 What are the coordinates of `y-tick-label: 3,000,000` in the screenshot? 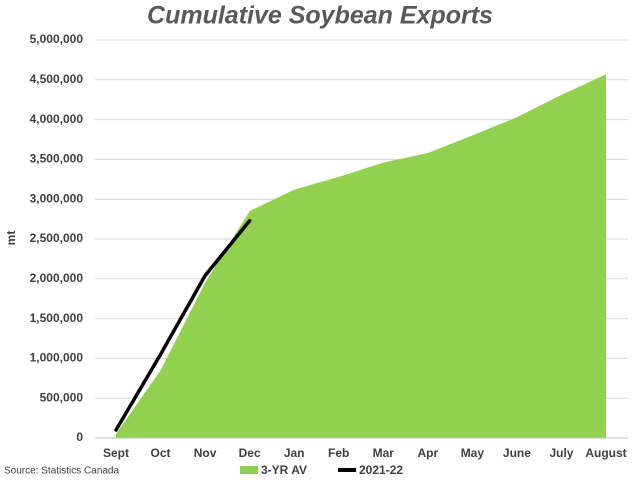 It's located at (57, 198).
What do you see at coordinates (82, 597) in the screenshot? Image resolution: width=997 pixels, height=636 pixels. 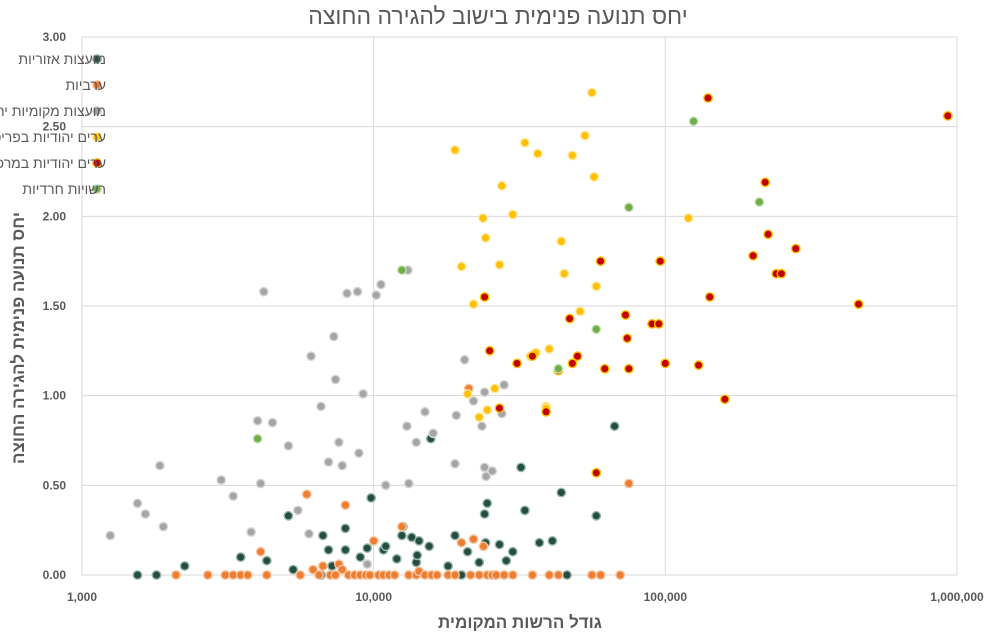 I see `x-tick-label: 1,000` at bounding box center [82, 597].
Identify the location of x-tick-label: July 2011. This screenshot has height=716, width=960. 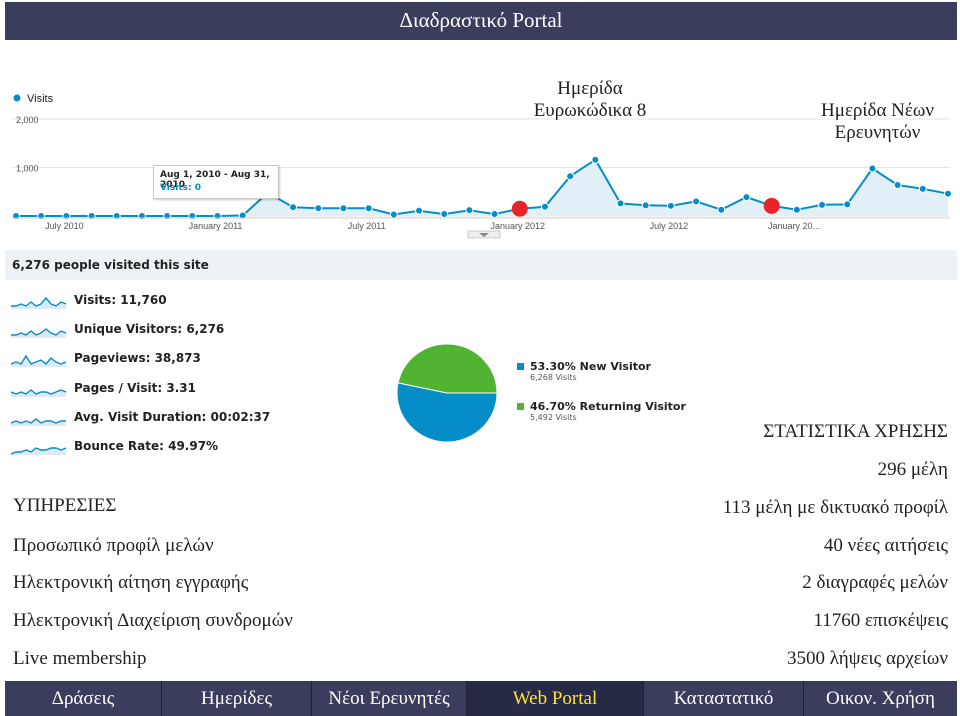
(367, 226).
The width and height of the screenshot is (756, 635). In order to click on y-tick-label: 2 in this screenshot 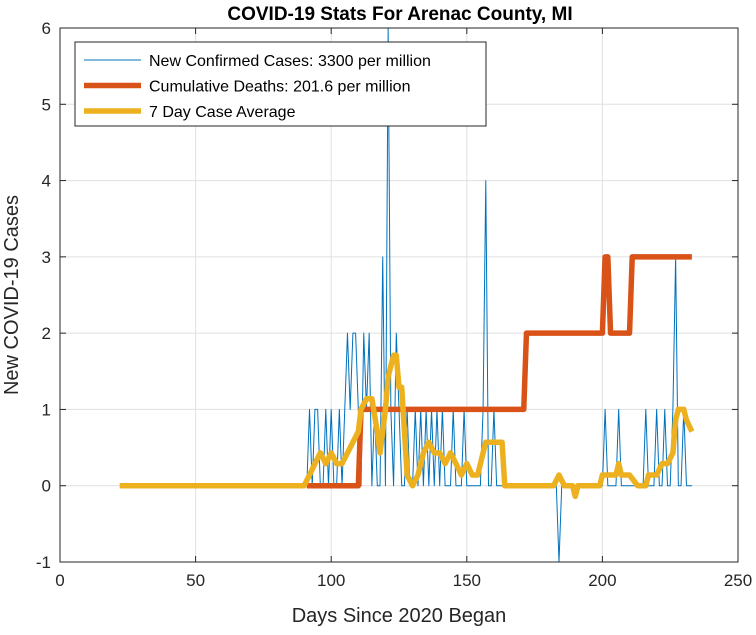, I will do `click(46, 334)`.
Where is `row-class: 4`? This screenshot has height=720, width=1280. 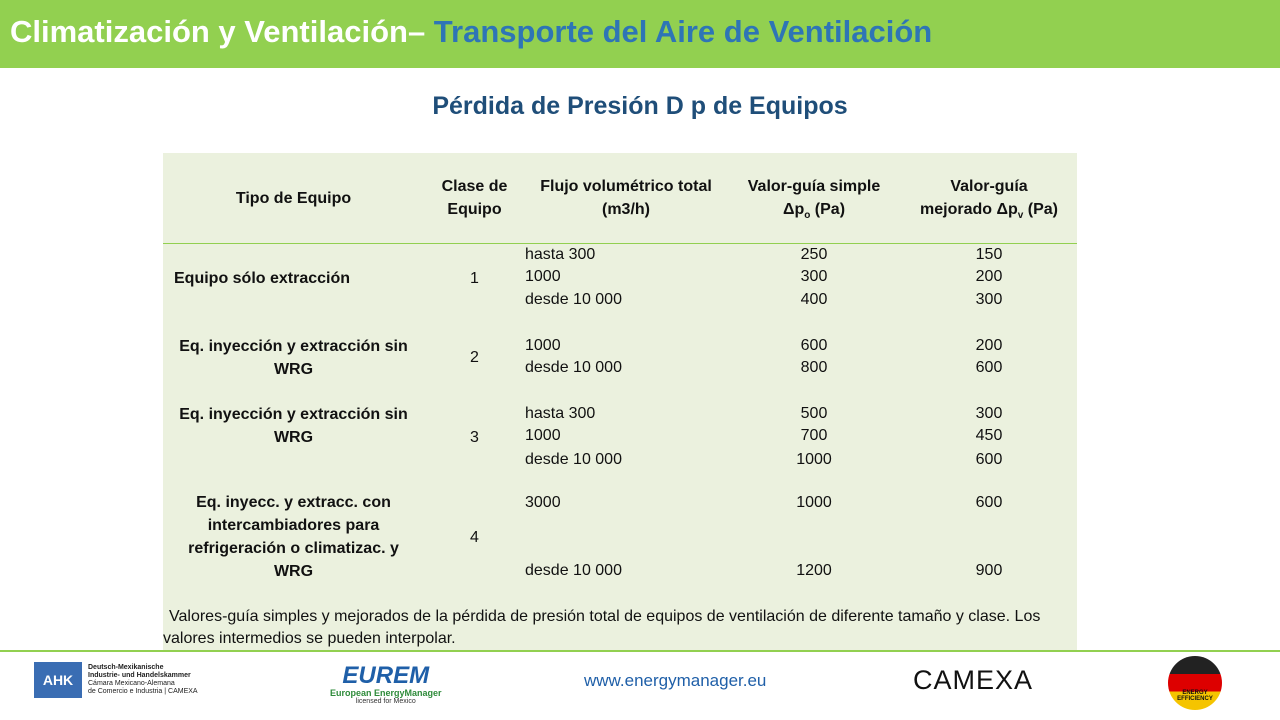 row-class: 4 is located at coordinates (474, 538).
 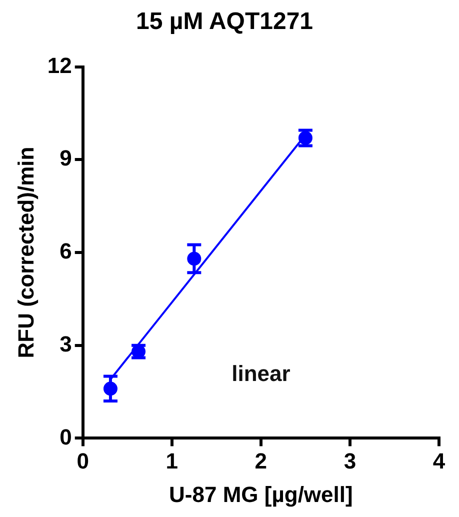 I want to click on y-tick-label: 3, so click(x=66, y=344).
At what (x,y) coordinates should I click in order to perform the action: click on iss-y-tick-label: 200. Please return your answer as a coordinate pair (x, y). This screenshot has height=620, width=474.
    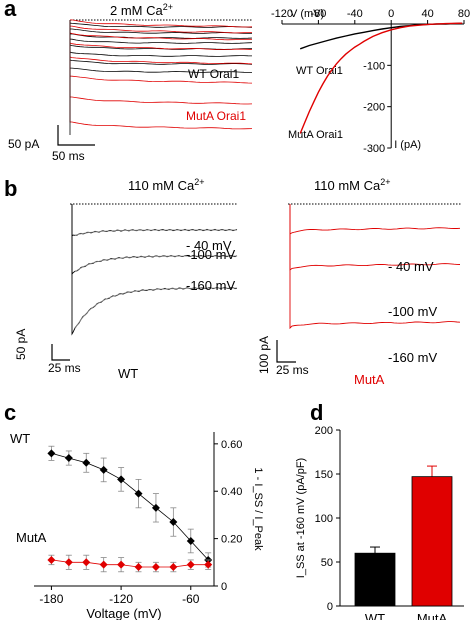
    Looking at the image, I should click on (324, 431).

::::

ABOUT THIS TASK. Please show each line of the listing above that contains the word "should". Case counts.

TASK ANSWER.
At what (x,y) coordinates should I click in order to perform the action: click on iss-y-tick-label: 200. Please return your answer as a coordinate pair (x, y). This screenshot has height=620, width=474.
    Looking at the image, I should click on (324, 431).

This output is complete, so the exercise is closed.